Selected text
##########

Would doubling the size of the House affected the Electoral College outcome in 2016?

A common mantra after the presidential election sounded something like this: "California is so much larger than Wyoming, but a vote cast in California has only a third of the value of a vote cast in Wyoming in the presidential election." Or something like that. This, in turn, is often a proxy for criticizing the Electoral College.

The Electoral College allocates electors based on the total number of members of the House and Senate each State has--and, as each State is guaranteed at least one House representative, no matter how small, and exactly two Senators, no matter the size, each state will receive at least three electoral votes. With a House of 435 members, a Senate of 100 members, and 3 votes for the District of Columbia, we get 538 electoral votes, 270 needed to win.

##########

Provided records
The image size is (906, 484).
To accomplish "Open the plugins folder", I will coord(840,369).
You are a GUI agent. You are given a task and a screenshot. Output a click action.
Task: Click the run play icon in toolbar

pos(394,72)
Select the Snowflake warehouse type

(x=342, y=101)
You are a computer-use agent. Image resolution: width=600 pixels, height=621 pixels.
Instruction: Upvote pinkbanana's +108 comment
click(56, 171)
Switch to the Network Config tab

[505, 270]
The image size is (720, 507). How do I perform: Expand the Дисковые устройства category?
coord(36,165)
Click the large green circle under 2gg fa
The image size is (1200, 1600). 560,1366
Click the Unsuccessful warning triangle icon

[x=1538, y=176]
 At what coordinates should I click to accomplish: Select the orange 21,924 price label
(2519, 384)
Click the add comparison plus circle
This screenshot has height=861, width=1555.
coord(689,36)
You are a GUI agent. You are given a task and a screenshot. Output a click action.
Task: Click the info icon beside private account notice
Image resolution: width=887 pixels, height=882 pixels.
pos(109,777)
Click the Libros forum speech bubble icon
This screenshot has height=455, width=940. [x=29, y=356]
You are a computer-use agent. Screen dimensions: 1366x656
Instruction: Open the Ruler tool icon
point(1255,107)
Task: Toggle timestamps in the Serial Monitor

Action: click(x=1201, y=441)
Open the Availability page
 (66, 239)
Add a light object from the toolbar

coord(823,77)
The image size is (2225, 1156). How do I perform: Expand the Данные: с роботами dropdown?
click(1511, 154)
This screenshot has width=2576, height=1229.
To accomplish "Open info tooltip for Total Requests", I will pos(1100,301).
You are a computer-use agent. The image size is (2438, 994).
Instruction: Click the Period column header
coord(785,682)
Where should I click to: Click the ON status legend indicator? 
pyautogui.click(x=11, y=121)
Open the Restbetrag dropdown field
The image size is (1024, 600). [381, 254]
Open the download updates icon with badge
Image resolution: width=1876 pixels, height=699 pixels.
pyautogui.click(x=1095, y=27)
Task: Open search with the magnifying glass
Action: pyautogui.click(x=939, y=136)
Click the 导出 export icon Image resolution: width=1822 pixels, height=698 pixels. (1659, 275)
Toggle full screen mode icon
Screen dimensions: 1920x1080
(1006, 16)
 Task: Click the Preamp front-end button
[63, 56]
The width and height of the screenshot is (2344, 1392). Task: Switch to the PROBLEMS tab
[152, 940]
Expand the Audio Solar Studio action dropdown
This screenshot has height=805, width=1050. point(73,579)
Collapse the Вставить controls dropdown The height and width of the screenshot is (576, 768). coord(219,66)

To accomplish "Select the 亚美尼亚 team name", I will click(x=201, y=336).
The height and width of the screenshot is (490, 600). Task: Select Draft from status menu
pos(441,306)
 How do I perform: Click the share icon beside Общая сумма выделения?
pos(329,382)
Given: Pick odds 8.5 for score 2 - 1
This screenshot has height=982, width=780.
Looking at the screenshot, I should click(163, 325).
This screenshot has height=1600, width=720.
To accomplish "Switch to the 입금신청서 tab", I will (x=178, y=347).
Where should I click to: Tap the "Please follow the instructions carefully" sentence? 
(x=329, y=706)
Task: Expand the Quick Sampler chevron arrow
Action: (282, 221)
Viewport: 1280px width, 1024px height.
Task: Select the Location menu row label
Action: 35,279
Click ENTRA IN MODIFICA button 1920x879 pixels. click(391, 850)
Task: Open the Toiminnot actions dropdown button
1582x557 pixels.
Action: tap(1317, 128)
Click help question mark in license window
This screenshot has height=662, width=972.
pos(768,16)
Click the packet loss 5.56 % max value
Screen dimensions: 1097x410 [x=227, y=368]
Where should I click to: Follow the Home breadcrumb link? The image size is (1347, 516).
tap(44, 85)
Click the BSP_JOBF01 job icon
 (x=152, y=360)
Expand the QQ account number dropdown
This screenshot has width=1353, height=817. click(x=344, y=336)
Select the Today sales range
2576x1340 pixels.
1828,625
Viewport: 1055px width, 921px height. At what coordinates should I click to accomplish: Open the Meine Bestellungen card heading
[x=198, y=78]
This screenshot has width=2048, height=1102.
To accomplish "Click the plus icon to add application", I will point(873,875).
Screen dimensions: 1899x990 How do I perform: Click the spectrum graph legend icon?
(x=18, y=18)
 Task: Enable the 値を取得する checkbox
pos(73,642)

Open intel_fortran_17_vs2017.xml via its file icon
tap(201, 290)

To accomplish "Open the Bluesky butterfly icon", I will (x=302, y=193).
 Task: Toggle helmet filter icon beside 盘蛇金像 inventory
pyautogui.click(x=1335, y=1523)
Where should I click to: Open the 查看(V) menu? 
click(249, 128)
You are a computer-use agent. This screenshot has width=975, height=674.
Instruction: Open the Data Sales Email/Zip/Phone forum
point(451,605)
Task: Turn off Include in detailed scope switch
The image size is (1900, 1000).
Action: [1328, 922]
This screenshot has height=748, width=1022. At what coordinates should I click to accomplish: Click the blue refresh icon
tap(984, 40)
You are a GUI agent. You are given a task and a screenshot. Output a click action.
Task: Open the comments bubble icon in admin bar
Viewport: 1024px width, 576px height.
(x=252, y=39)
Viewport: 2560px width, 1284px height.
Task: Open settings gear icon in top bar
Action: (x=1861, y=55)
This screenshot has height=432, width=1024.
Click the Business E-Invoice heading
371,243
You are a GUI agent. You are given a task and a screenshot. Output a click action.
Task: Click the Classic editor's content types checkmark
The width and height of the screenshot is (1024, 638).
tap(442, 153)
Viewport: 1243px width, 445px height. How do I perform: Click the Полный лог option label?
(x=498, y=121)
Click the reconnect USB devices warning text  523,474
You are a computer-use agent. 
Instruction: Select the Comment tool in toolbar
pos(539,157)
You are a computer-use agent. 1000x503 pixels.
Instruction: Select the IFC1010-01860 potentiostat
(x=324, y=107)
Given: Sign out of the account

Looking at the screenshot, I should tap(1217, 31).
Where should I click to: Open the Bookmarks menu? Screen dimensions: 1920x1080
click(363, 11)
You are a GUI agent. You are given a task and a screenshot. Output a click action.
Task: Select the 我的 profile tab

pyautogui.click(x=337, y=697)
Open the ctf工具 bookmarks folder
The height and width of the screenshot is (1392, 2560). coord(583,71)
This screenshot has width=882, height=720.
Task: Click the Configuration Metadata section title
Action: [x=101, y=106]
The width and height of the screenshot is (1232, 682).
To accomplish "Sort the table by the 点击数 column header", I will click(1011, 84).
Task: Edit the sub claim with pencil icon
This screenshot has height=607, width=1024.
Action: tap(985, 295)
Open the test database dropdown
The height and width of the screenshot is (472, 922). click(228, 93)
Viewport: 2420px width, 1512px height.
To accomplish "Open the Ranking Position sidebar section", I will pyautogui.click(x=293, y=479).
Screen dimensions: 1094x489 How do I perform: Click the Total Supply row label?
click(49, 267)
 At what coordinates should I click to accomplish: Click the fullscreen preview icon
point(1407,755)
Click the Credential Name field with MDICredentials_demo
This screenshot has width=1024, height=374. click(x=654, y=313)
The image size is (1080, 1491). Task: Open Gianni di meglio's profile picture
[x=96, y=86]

##########

Exercise instructions
1 – In the listing, swap "icon" for "symbol" in the part that opens with the line containing "will (x=302, y=193)." and closes with the line containing "tap(984, 40)". Return only those lines, with nothing else changed.
2 – Continue the text about the House size and the Electoral College from the point where it stops.

Answer set
1 –
To accomplish "Open the Bluesky butterfly symbol", I will (x=302, y=193).
 Task: Toggle helmet filter symbol beside 盘蛇金像 inventory
pyautogui.click(x=1335, y=1523)
Where should I click to: Open the 查看(V) menu? 
click(249, 128)
You are a computer-use agent. This screenshot has width=975, height=674.
Instruction: Open the Data Sales Email/Zip/Phone forum
point(451,605)
Task: Turn off Include in detailed scope switch
The image size is (1900, 1000).
Action: [1328, 922]
This screenshot has height=748, width=1022. At what coordinates should I click to accomplish: Click the blue refresh symbol
tap(984, 40)

2 –
In the 2016 presidential election, that looked something like this: Californians cast over 14 million votes for president. Given California's 55 electoral votes, that works out to about257,847 votes cast per electoral vote. In Wyoming, there were 255,849 total votes cast for president. That works out to about 85,283 votes cast per electoral vote. And that's just about a 3:1 ratio. (Granted, the House is apportioned based on total population, not ballots cast, but let's stick with this metric for now. And, of course, this is a rather crude approximation of how to "weigh" votes, considering that these are winner-take-all states rather than votes-per-elector, but it has an understandable simplicity and rhetorical appeal.)

(Here, too, it may be worth noting that this fairly grossly overstates a single voter's power. Put in reverse, a California voter is providing 0.0000039 of the total value of a single electoral vote; a Wyoming voter is providing 0.0000117.)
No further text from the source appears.